Antarctica, seen from space, looks much simpler than other continents – a enormous sheet of ice set as opposed to the obscure waters of the surrounding southern ocean. Make up, however, and you will not find a basic hat of frozen water, but an extremely convoluted mutual game between the ocean, sea ice, ice penance and shelves.

This relationship is in earnest danger. Recent paper In the journal Nature Catalogs, how a few “unnecessary changes”, such as rapid loss of sea ice over the past decade, develop in Antarctica and the surrounding waters, strengthening each other and threatening to send the continent after a point of lack of return – and the floods of the city coastal wherever the sea rises a few feet.

“We see a whole range of sudden and surprising changes developing in Antarctica, but they do not happen in isolation,” said the climate scientist Nerilie Abram, the main author of the article. (She conducted research during her stay at the Australian National University, but is currently the main scientist in Australian Antarctic Division.) “When we change one part of the system, he has knockout effects that deteriorate changes in other parts of the system. And we talk about changes that also have global consequences.”

Scientists define a sudden change as a bit of an environment changing much faster than expected. In Antarctica, they can occur on different scales, from days or weeks in the event of ice cream and centuries and not only for ice food. Unfortunately, these sudden changes can be self -sufficient and become indescribable, because people are still heating the planet. “These are the choices that we make now, and this decade and the next, in the case of greenhouse gas emissions, which will introduce these obligations to long-term changes,” said Abram.

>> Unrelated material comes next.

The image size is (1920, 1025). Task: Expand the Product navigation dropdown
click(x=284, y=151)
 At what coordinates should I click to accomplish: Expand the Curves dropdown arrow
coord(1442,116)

The main driver of Antarctica’s cascade crises is the loss of floating sea ice, which is formed in winter. In 2014, he reached the peak (at least since the start of satellite observations in 1978) around Antarctica of 20.11 million square kilometers, i.e. 7.76 million square miles. But since then, sea ice covered not only rapidly, but almost incredibly, shrinking 75 miles closer to the coast. During winter, when sea ice reaches maximum coverage, it fell 4.4 times faster around Antarctica than in the Arctic in the last decade.

In other words: the loss of winter sea ice in Antarctica over the past decade is similar to what the Arctic has lost over the past 46 years. “People have always thought that Antarctica is not changing compared to the Arctic, and I think that now we see signs, that this is not the case,” said climatologist Ryan Fogt, who studies Antarctica at the University of Ohio, but he was not involved in a novel article. “We see equally fast – and in many cases, faster – with Antarctica than the recently Arctic.”

While scientists must collect more data to determine if this is the beginning of a fundamental change in Antarctica, the previous signals are ominous. “We are starting to see that the songs of the image begin to appear that we can be very good in this new state of dramatic loss of Antarctica sea ice,” said Zachary M. Labe, a climate scientist who studied the region in the Climate Central research group, which was not involved in a novel article.